In the same round of appointments listing Mr. Joynt, Mr. Harper also awarded a government post to the former chief executive officer of Deloitte & Touche, which has been the auditor for the Conservative party and previous Progressive Conservative party since Canada's first federal election-finance law was passed in 1974. Former CEO Thomas Cryer, though, with a distinguished history of public and voluntary service, can only be classified as one of Mr. Harper's eminent choices, notwithstanding the connection his former firm had to the Conservative party.

At least half the appointments Mr. Harper made in the same round have similar blue-ribbon credentials, including Benoit Bouchard, a former cabinet minister for Brian Mulroney who was widely respected on Parliament Hill in the 1980s and also received a government appointment from former Liberal prime minister Jean Chretien. Along with eight other distinguished Canadians, Mr. Bouchard became a member of the government's advisory committee on the new Canadian Museum for Human Rights in Winnipeg.

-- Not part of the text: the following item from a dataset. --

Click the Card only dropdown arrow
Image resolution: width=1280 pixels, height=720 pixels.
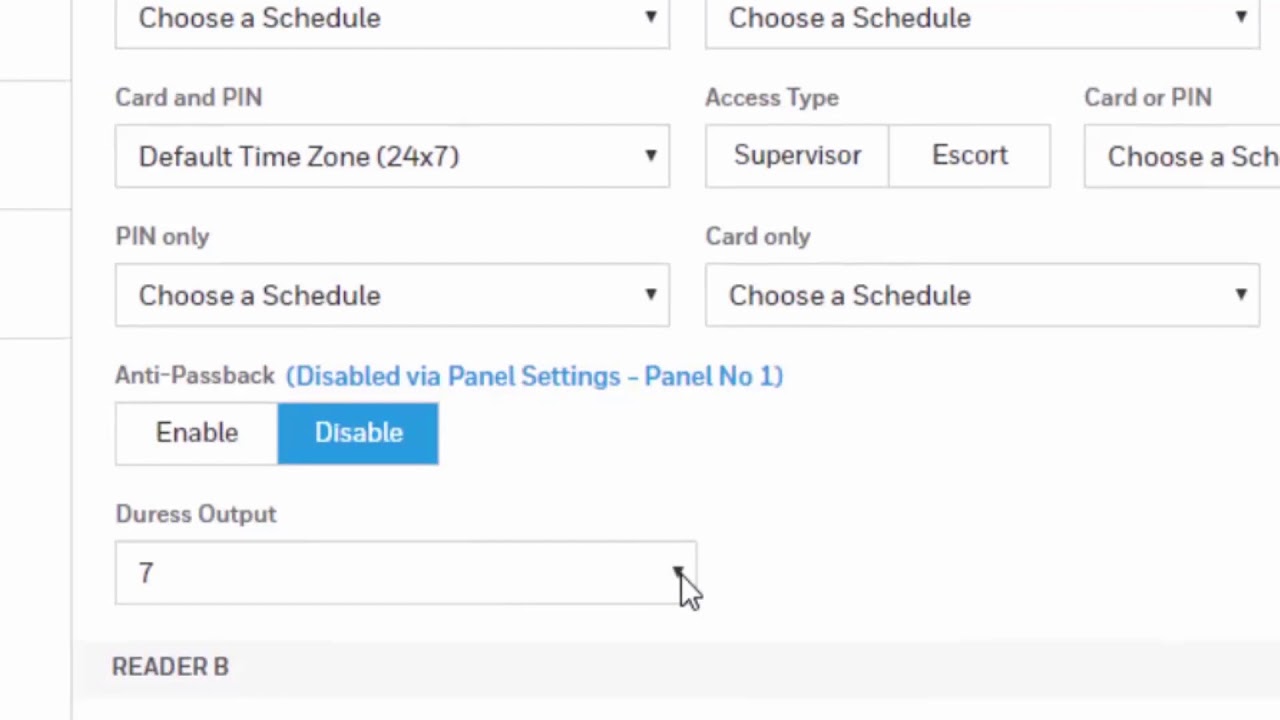1240,295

Many of Mr. Harper's appointments -- all are ultimately approved by his office, followed with a cabinet rubber stamp -- were extensions of postings originally awarded by the previous Liberal government, including seven to the Immigration and Refugee Board of Canada. Ms. Jennings argues the reappointments ironically confirm the wisdom of the initial Liberal choices.

Others, however, were recipients of the same kind of traditional patronage Mr. Harper once vowed to end with a new public appointments commission to vet all government appointments. Fuming over the rejection of his preferred candidate to head the commission, Calgary energy executive Gwyn Morgan, Mr. Harper shelved the plan. Subsequently, the appointment of Conservatives appeared to increase.

Claude Bennett, the former provincial Tory cabinet minister from Ottawa, became a mint director. But Mr. Harper also reappointed Ghislain Harvey, a former Liberal member of the Quebec legislature first named to the mint board by Mr. Chretien.

In the latest batch of appointments, Leroy Legere, the Nova Scotia Conservative minister of labour at the time of the Westray mine disaster, became chairman of the employment insurance board of referees for the district of Yarmouth. Paul Demers, a former provincial Tory candidate in Sudbury, also became an employment insurance referee.

Brian Marotta of Welland, Ont., became a member of the Canada Pension Plan review tribunal for the region of St. Catharines, but was reluctant in a telephone interview to explain how or why he got the post.

"I didn't work on the election, I did not work on any campaign, I didn't organize anything," he said. "That's all I'm prepared to say."

Duff Conacher, the Democracy Watch critic of what he calls Mr. Harper's failure to implement ethical safeguards once promised in the Conservative Accountability Act, says it does not matter that the prime minister is mixing acceptable, even laudatory, appointments with outright patronage.

"He's being cautious because there have been four news stories about patronage appointments," says Mr. Conacher. "He knows people are watching."